Figure 1: Acetate rescues hypoxia-induced reduction of histone acetylation.

(a) ¹H-NMR spectra of acetate concentration in fresh medium, medium of cancer cells cultured under normoxia or hypoxia. The results represented mean±s.d. of triplicate experiments. (^**P<0.01; *P<0.05; by two-tailed unpaired Student’s t-test). (b) Acetate rescues hypoxia-reduced H3K9, H3K27 and H3K56 acetylation levels. HepG2 cells were treated with or without 2.5 mM acetate under hypoxia (1% O₂) for 4 h. The histone acetylation levels were determined by western blot. Total H3 served as a loading control. (c) Cancer cells are more sensitive to acetate under hypoxia. HepG2 cells were treated with indicated concentrations of acetate under normoxia or hypoxia (1% O₂) for 4 h. The histone acetylation levels were determined by western blot. Total H3 served as a loading control. (d) Acetate increases H3K9, H3K27 and H3K56 acetylation levels in a time-dependent manner under hypoxia.
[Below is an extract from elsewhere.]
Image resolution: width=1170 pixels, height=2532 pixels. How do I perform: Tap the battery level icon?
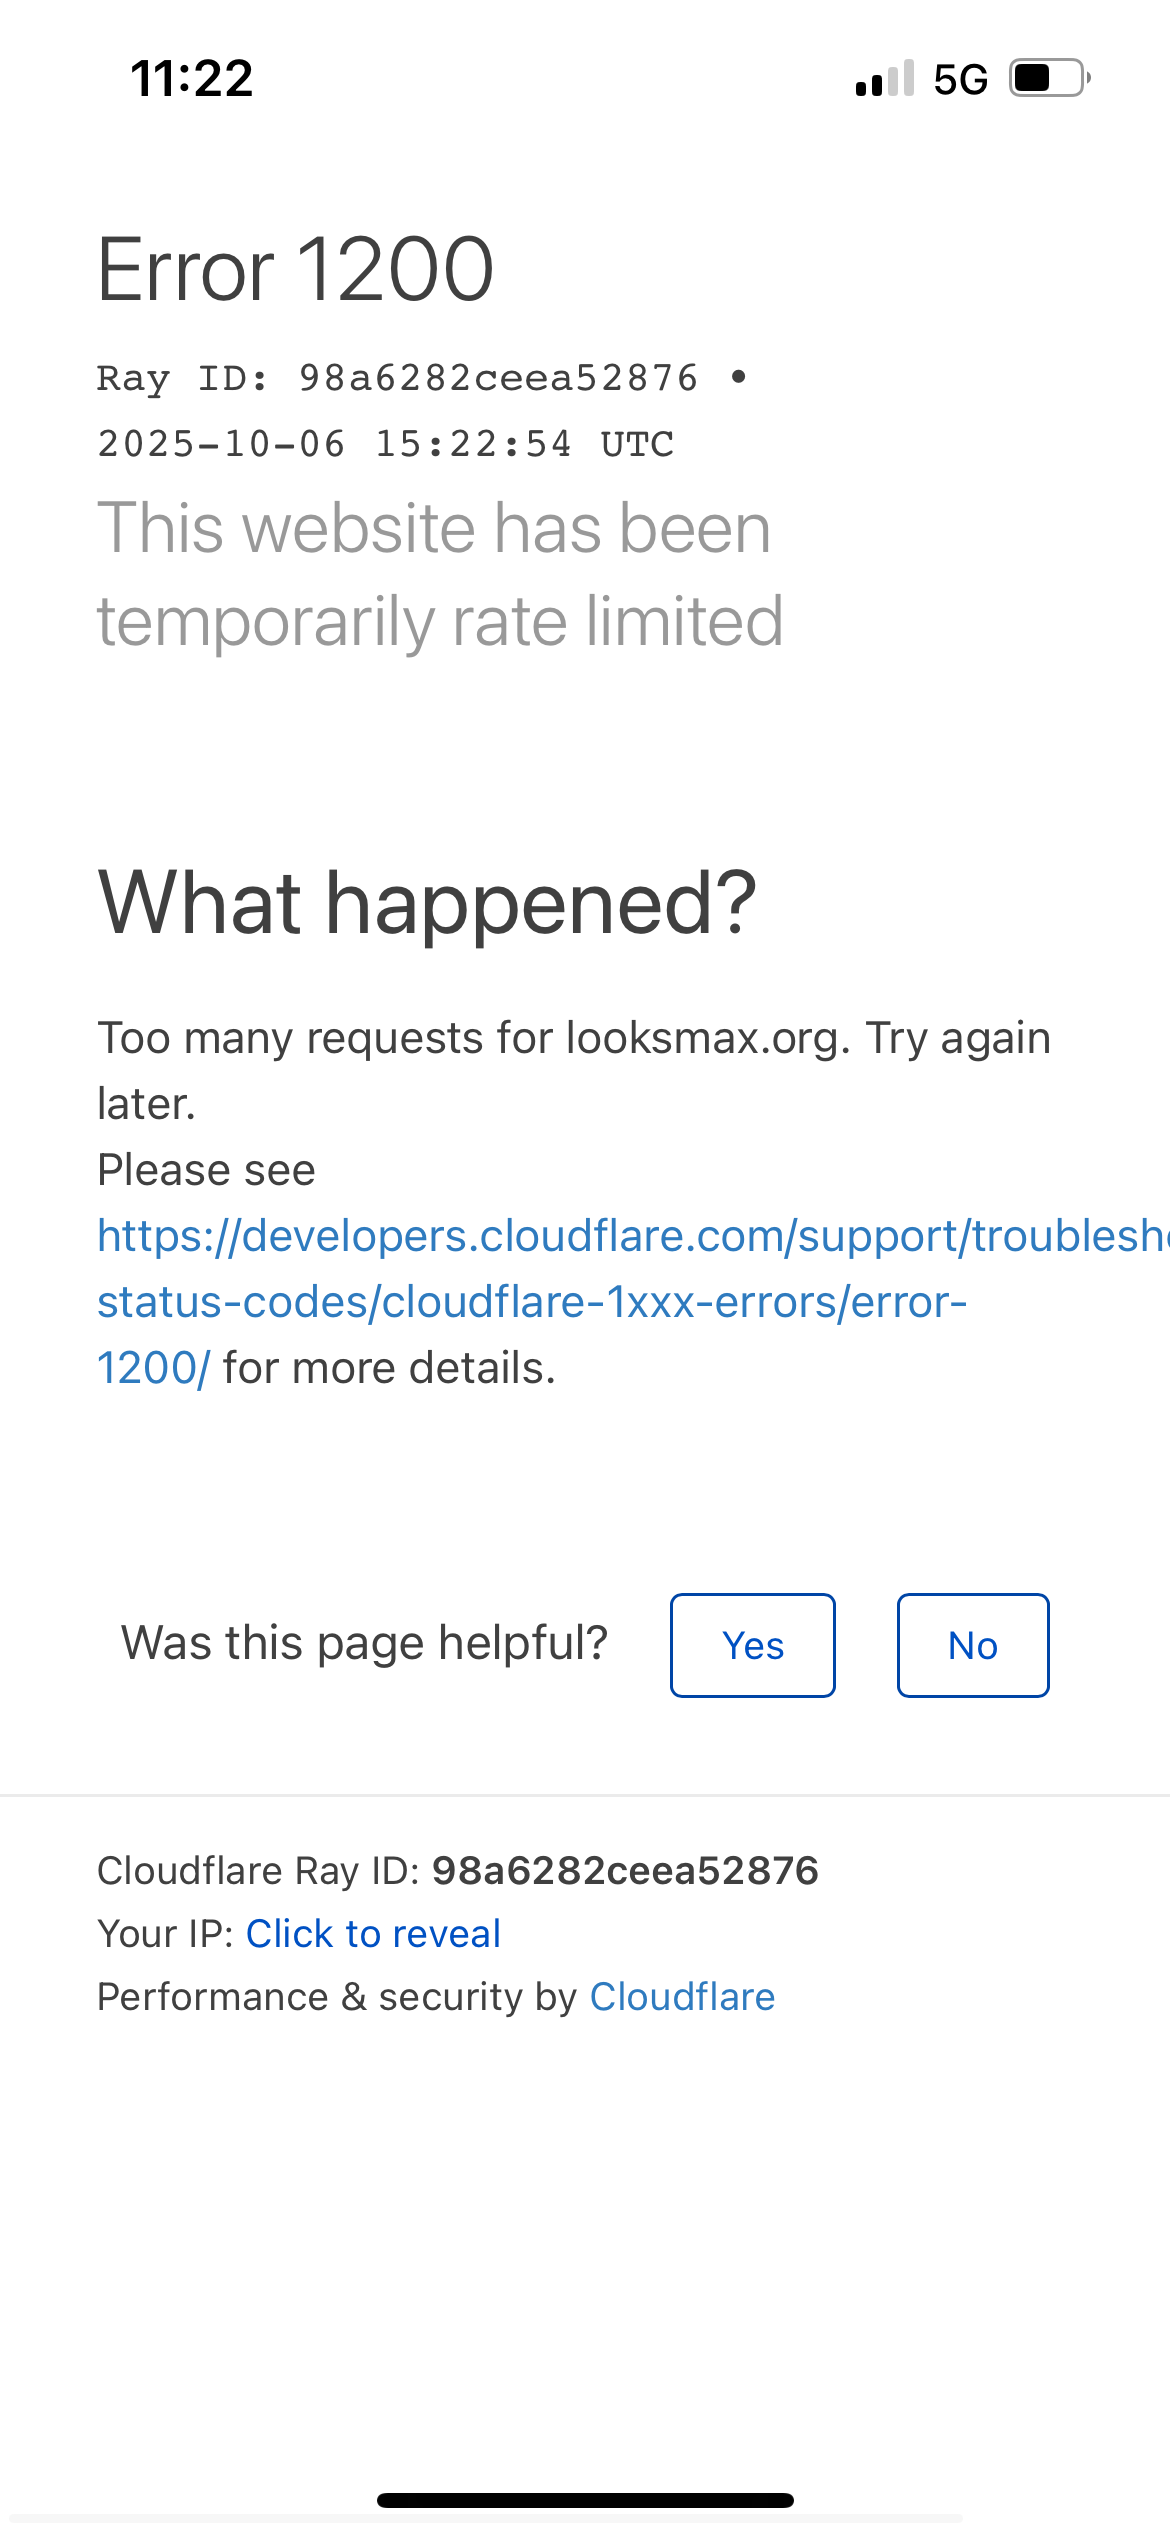1048,78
HepG2 cells were treated with or without 5 mM acetate for 0.5, 1, 2 and 4 h under hypoxia (1% O₂), respectively. The global histone acetylation levels were determined by western blot. Total histone H3 served as a loading control. (e) Acetate increases H3K9, H3K27 and H3K56 acetylation levels in a dose-dependent manner under hypoxia. HepG2 cells were treated with the indicated concentrations of acetate for 4 h under hypoxia (1% O₂). The histone acetylation levels were determined by western blot. Total H3 served as a loading control.